| OBJECTIVE |
In the discussion below about Dhall, which Scala tool is given as an example of configuration written in the same language as the program?

| ARTICLE |

────────────────

Perhaps I should've added a :P to the end of that. See Gabriel's response here: https://news.ycombinator.com/item?id=15187733


For what is worth, Dhall lets you check if an expression is already in normal form: http://hackage.haskell.org/package/dhall-1.6.0/docs/Dhall-Co... so one could use Dhall as a "data-only" language without bothering with evaluation.


Yes? Do you foresee this being a typical thing to write in configuration files?

If we're being pedantic, as you were in your comment, "close to Turing complete" is not really a very precise term, is it?

When you have an issue, at least be explicit about it rather than just snarky. (See also Gabriel's other comments in this thread; not that I know or have any affiliation with him.)


Maybe I'm just not the target audience, but I found this intriguing yet confusing. It might benefit from an explanation of typical use cases -- what do people do now that Dhall would be a better tool for?

I read the tagline: "Dhall is a programmable configuration language that is not Turing-complete," so I figured "programmable configuration language" was a term I just wasn't familiar with, and it might bring up some typical use cases if I searched for it -- but it seems like that term was invented for Dhall.

So maybe the kind of example I'm looking for is: if you're now using a non-programmable configuration language, here's what that would look like, and here's the improvement if you switch to Dhall. Or if you're now using a programmable configuration language that is Turing complete, here's what that would look like, and here's the improvement if you switch to Dhall.

(A more specific question: in what kind of scenarios is JSON+arbitrary terminating functions useful?)


Author here: there is a reason why "programmable configuration language" is a fairly new term. Most of the time, when people want a programmable configuration they use whatever language they are already programming in. So, for example, if you are writing a program in Scala you might write the program's configuration in Scala, too. For example, this is how Scala's SBT works: the SBT configuration is written in Scala

However, there are some down-sides with writing your configuration within a language like Scala (or any other mainstream language). For example, your program "configuration" can hang, crash, throw exceptions, or destroy your system if it is running with sufficiently elevated privileges. Dhall has none of those problems.

Similarly, you can go overboard and use excessive abstraction in other languages, which is inappropriate for a configuration file (which needs to be easy to read and understand). Dhall also avoids this issue by supporting automatic simplification of configuration files to remove abstraction, imports, and indirection (which is made possible by the fact that Dhall is not Turing complete)

I'll try to rework the documentation to answer this sort of question better and also incorporate some of the other excellent replies to your question


I use Dhall extensively now. In fact, all my typescript programs for my current employer use JSON configuration that Dhall generates (and I've tried so many times to get this to frontpage on YC, I guess I'm just not good at timing).

Dhall's draw as a configuration language is that it allows you to express logic in your configuration and even call out to remote services and file handles safely. People have a gut negative reaction to this phrase even as they essentially encode non-trivial logic directly into their Chef, CircleCI, Docker-Compose and Kubernetes configs, so it's hardly a new idea.

Dhall lets you write logic into your configs that otherwise would be implicit. As an example, you might define a new configuration environment with Dhall and use the types to make sure you NEVER provide production credentials, or even shared credentials.

────────────────

| DATASET CONTENT |
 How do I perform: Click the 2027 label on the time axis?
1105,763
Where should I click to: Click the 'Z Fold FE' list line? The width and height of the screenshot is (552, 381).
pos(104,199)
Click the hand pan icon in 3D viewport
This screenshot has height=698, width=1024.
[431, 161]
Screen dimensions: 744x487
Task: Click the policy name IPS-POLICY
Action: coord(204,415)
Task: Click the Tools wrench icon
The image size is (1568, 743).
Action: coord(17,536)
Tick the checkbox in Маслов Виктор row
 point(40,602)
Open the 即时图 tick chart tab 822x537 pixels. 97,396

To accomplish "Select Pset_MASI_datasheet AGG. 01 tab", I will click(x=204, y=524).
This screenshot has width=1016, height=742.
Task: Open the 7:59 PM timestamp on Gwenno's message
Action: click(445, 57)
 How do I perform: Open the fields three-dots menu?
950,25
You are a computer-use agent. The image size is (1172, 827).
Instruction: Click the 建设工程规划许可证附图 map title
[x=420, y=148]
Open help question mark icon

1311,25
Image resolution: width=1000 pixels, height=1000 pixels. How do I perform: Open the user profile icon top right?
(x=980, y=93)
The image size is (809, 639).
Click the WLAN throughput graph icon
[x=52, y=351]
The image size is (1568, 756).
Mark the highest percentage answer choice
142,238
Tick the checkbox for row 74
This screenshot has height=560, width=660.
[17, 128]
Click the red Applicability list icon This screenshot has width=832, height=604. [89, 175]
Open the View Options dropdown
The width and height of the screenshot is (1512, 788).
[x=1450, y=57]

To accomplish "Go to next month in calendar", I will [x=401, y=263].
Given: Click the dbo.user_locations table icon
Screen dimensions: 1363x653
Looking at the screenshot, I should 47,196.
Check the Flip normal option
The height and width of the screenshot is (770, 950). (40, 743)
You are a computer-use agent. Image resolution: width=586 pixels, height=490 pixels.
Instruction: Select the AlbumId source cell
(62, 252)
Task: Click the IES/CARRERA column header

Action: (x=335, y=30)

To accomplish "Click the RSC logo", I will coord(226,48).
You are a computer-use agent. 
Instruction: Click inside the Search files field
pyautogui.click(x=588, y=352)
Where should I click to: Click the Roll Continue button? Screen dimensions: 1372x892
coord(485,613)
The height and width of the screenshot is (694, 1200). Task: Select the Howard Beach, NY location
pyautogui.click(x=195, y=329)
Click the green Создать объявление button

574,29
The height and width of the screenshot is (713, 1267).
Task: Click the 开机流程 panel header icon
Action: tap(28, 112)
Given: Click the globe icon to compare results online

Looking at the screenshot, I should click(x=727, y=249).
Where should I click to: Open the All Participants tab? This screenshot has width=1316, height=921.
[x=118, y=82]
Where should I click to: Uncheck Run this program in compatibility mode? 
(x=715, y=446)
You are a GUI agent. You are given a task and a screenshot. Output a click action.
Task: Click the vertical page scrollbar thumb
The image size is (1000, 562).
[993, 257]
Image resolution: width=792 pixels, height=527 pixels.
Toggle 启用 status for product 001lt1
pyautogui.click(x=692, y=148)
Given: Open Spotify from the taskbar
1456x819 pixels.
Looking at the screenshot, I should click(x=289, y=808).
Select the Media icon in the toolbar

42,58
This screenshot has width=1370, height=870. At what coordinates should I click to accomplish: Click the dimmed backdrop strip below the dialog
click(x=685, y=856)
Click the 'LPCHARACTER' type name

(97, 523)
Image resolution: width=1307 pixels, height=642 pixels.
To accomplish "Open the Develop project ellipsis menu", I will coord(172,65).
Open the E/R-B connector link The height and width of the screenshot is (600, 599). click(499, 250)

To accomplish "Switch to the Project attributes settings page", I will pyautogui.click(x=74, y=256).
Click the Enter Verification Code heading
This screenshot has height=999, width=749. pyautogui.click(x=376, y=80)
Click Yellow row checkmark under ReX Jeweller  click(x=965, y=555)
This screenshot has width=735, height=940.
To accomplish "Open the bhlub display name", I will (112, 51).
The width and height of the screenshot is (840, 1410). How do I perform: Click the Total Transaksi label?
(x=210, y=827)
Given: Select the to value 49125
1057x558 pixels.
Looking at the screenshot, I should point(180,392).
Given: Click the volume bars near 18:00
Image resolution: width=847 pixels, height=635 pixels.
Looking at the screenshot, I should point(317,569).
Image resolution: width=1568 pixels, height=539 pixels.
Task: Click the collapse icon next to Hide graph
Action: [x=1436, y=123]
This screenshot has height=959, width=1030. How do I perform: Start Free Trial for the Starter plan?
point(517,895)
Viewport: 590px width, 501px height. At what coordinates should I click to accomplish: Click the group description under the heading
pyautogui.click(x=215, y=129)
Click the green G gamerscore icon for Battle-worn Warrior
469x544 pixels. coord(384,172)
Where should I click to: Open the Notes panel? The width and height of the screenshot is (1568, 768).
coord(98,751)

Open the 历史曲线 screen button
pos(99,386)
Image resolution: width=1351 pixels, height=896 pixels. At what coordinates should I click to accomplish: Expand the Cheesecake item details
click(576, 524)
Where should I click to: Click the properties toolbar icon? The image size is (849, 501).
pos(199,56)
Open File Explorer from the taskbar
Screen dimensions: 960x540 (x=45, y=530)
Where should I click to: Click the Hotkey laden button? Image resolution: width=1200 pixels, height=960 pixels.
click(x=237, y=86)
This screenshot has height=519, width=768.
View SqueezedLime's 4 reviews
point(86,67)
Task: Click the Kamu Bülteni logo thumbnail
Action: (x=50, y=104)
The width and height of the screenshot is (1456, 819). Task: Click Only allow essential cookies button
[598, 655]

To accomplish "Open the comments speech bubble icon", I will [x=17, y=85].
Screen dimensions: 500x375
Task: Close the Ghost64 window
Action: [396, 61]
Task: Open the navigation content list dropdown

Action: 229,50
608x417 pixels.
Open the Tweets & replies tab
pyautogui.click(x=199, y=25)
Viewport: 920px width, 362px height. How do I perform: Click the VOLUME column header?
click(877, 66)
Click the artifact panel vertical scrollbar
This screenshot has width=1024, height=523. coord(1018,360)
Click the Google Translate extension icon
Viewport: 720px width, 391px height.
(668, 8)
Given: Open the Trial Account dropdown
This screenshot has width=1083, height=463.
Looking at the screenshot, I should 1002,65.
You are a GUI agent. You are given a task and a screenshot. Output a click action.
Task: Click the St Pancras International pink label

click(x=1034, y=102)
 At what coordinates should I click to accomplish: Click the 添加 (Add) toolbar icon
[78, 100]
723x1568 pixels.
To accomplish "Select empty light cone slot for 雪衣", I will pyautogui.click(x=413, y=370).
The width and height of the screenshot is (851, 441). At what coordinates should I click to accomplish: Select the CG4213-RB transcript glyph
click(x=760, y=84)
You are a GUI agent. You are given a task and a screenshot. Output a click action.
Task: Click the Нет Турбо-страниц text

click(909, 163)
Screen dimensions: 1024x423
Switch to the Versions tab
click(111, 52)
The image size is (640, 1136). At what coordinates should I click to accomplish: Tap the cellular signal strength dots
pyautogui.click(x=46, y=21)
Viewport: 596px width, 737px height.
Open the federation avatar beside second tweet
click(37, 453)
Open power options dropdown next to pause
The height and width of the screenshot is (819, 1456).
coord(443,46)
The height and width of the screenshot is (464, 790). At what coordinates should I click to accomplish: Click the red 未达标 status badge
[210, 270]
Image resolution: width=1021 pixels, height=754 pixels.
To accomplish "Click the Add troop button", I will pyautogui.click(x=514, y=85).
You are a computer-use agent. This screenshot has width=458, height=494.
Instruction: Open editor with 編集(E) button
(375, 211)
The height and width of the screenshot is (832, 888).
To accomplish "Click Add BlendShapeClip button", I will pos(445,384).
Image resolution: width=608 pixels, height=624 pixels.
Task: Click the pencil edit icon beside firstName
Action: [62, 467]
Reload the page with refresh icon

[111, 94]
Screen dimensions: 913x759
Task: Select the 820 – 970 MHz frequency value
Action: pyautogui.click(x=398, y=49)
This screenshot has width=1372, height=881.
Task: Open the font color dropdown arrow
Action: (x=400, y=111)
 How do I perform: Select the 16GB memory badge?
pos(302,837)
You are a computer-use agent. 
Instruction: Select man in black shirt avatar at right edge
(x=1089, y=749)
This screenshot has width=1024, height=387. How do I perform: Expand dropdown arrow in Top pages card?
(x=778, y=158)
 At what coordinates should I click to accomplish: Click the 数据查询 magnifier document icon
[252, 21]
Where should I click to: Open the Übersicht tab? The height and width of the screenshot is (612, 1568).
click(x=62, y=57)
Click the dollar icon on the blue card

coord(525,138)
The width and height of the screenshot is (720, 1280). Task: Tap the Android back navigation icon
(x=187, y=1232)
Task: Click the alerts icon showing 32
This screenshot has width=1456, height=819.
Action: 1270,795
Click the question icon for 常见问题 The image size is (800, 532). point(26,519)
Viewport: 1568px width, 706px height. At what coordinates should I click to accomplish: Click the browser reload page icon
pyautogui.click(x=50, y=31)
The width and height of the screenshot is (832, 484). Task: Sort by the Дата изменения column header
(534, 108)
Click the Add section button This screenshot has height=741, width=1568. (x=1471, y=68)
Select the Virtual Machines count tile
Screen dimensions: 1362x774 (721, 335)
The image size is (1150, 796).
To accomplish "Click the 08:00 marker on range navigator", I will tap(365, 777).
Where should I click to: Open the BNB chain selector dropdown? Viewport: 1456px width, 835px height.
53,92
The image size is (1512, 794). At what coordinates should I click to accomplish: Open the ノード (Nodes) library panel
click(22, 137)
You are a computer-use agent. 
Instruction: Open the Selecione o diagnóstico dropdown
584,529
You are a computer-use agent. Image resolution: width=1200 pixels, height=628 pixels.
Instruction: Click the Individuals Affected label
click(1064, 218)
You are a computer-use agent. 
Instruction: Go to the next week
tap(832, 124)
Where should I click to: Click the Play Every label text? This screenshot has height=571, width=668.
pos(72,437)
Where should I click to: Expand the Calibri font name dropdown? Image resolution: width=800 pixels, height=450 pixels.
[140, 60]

────────────────

| EXERCISE SOLUTION |
SBT, whose configuration is written in Scala.